I'm not sure how to get the # of faces in G, or whether it's relevant to the problem.

also this one:
show that a plane graph with v>=3 vertices has at most 2v - 4 edges

any help is appreciated.
• Apr 8th 2009, 10:35 AM
Opalg
Quote:

Originally Posted by titandude21
prove that any planar graph with very vertex having degree 5 has at least 12 vertices.

a planar graph G with all v vertices with degree 5 has 5v/2 edges
Euler's formula states that vertices - edges + faces = 2
so there are 3v/2 + 2 faces in G

I'm not sure how to get the # of faces in G, or whether it's relevant to the problem.

Every face must have at least 3 edges, and each edge is shared between 2 faces.
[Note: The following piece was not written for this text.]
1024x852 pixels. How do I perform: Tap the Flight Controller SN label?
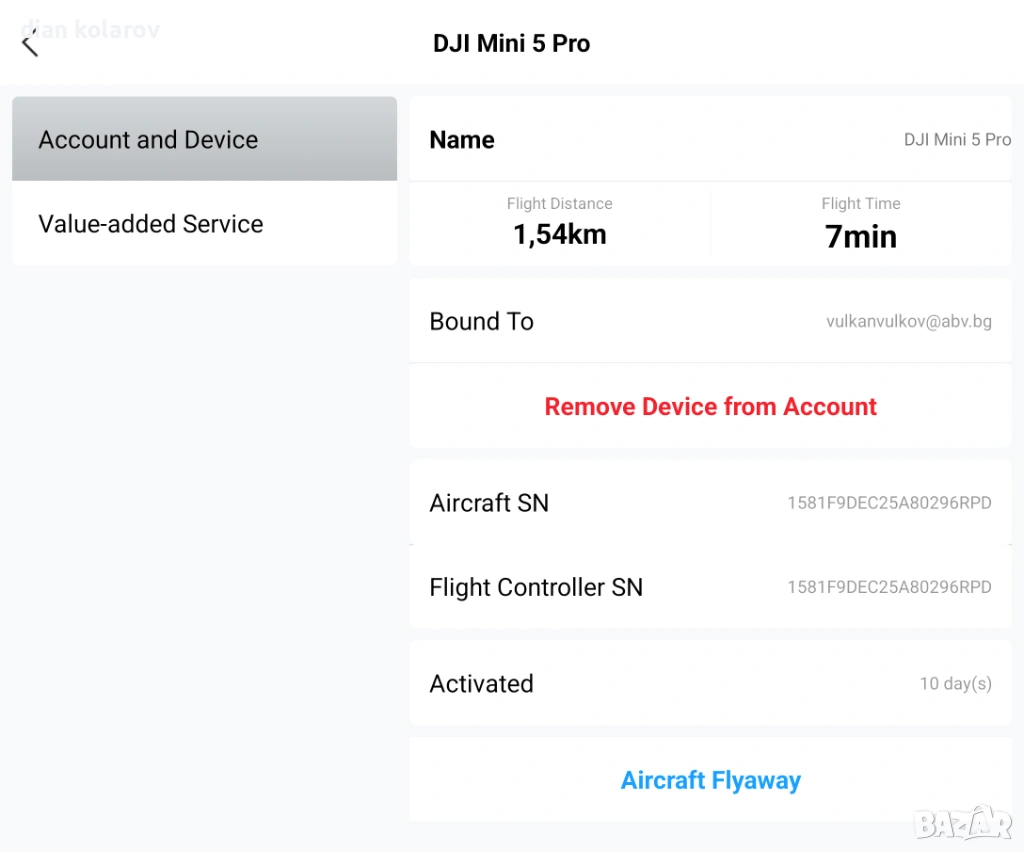coord(536,587)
So \$\displaystyle 2\bigl(\tfrac{5v}2\bigr)\geqslant3\bigl(\tfrac{3v} 2+2\bigr)\$.

Quote:

Originally Posted by titandude21
also this one:
show that a plane graph with v>=3 vertices has at most 2v - 4 edges

Not true. For example, the graph of a tetrahedron has 4 vertices and 6 edges (see attached image). What is true is that a plane graph with \$\displaystyle v\geqslant 3\$ vertices has at most 3v - 6 edges. The proof is the same as for the previous result: \$\displaystyle 2e\geqslant3f\$ together with \$\displaystyle v+f=e+2\$.